Why doesn't (...)? regular expression capture the string? - c++

I have a code where a QString is being modified using a regular expression:
QString str; // str is the string that shall be modified
QString pattern, after; // pattern and after are parameters provided as arguments
str.replace(QRegularExpression(pattern), after);
Whenever I need to append something to the end of the string I use the arguments:
QString pattern("$");
QString after("ending");
Now I have a case where the same pattern is being applied two times, but it shall append the string only once. I expected that this should work (I assume that the initial string doesn't end on "ending"):
QString pattern("(ending)?$");
QString after("ending");
But if applied twice this pattern produces double ending: "<initial string>endingending".
Looks like the ()? expression is lazy, and it captures the expression in parentheses if I force it with a sub-expression before:
QString pattern("string(ending)?$");
QString after("ending");
QString str("Init string");
str.replace(QRegularExpression(pattern), after);
// str == "Init ending"
What's wrong with the "()?" construction (why it is lazy) and how to achieve my goal?
I'm using Qt 5.14.0 (due to some dependencies I cannot use Qt6).

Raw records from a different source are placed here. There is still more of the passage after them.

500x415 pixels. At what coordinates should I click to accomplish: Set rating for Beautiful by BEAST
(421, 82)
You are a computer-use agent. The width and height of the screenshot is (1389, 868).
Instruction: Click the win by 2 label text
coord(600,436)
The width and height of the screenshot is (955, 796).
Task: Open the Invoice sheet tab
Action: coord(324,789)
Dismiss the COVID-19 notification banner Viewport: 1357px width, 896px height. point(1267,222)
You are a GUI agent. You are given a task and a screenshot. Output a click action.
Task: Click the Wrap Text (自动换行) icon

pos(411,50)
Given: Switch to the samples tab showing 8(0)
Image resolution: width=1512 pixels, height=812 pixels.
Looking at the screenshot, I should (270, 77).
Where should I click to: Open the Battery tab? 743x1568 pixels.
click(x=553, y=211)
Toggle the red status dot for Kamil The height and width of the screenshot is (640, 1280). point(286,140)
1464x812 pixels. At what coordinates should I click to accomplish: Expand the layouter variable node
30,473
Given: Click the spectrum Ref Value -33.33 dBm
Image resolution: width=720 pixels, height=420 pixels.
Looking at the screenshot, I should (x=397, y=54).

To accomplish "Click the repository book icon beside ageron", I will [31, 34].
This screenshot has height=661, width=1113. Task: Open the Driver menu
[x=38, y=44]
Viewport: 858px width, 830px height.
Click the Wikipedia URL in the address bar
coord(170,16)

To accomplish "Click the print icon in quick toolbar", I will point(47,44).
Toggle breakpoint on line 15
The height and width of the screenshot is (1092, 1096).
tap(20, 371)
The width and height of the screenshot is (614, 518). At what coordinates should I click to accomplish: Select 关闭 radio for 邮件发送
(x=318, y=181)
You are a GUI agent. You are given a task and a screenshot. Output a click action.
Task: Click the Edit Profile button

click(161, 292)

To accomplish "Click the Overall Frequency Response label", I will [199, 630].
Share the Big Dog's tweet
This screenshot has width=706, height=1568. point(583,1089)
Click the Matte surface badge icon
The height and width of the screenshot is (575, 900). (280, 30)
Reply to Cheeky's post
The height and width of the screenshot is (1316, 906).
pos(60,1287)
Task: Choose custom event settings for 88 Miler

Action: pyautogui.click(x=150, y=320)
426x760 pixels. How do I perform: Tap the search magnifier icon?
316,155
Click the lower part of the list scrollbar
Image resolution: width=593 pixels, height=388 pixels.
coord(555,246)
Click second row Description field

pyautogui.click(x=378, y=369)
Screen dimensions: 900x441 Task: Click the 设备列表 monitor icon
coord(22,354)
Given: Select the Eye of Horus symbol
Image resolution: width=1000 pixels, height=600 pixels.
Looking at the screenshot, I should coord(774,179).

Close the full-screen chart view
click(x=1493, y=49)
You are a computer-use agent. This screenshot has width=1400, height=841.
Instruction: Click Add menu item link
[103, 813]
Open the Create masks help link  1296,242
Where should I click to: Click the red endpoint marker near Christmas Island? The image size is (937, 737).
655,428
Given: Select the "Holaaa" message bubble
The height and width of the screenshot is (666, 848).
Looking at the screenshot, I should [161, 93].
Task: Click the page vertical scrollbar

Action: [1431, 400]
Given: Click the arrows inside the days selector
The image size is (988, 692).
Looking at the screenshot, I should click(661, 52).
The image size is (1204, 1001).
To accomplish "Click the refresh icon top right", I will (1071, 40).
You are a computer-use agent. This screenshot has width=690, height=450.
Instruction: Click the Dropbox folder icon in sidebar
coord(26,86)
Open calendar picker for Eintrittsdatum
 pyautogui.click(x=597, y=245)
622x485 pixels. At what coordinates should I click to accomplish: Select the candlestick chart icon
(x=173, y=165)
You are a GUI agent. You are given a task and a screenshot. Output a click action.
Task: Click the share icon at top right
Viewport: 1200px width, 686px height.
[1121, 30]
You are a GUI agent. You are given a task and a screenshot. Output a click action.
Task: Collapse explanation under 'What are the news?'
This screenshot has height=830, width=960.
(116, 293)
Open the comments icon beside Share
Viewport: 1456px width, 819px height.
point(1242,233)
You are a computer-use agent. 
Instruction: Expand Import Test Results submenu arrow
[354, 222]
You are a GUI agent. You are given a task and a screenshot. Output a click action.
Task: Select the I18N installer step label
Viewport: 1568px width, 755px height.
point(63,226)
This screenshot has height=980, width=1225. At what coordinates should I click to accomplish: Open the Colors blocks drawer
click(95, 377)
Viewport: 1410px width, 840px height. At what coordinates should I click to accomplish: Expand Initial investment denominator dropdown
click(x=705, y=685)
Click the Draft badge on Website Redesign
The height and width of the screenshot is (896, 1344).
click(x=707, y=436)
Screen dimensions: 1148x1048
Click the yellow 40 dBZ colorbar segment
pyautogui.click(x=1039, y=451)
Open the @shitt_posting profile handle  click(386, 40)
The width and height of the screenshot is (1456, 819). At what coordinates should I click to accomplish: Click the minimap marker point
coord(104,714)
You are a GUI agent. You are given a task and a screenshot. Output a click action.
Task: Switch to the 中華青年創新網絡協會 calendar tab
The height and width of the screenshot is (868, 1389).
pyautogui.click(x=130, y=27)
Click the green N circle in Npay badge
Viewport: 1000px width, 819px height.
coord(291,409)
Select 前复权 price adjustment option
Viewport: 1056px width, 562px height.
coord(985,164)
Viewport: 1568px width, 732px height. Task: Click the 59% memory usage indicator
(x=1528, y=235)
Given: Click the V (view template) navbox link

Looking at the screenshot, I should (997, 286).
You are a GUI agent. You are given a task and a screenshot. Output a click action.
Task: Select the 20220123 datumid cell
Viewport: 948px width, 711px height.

A pattern like (foo)?$ matches twice at the end of a string ending with foo. You can see easily in action in Perl or https://regex101.com/r/3Oqwo1/1 :
$ perl -E '$_ = "abcfoo"; while ($_ =~ /(foo)?$/g) { say "Matched |$&| from $-[0] to $+[0]"; }'
Matched |foo| from 3 to 6
Matched || from 6 to 6
Therefore you'll do two substitutions at the end, neglecting your purpose.
(A way to see this is that patterns match between characters:
/-----------\
v v first pattern matches here
| a | b | c | f | o | o |
^ ^
\-/ second pattern matches here
If the "tail" is fixed-length, you can use a negative lookbehind, like already suggested: (?<!foo)$.
$ perl -E '$_ = "abcfoo"; while ($_ =~ /(?<!foo)$/g) { say "Matched |$&| from $-[0] to $+[0]"; }'
# no match
$ perl -E '$_ = "abcfie"; while ($_ =~ /(?<!foo)$/g) { say "Matched |$&| from $-[0] to $+[0]"; }'
Matched || from 6 to 6
Note that there's no .* before, nor ? after the negative lookbehind. If you add them, you'll again break the matching:
$ perl -E '$_ = "abcfie"; while ($_ =~ /.*(?<!foo)$/g) { say "Matched |$&| from $-[0] to $+[0]"; }'
Matched |abcfie| from 0 to 6
Matched || from 6 to 6
Global matching will happen twice in abcfie, once matching the entire string, and again matching the empty string at the end (look at the offsets). This will result in 2 replacements.
perl -E '$_ = "abcfoo"; while ($_ =~ /(?<!foo)?$/g) { say "Matched |$&| from $-[0] to $+[0]"; }'
Matched || from 6 to 6
This will match at the very end of the string, resulting in a replacement that you don't want (string already ends in foo).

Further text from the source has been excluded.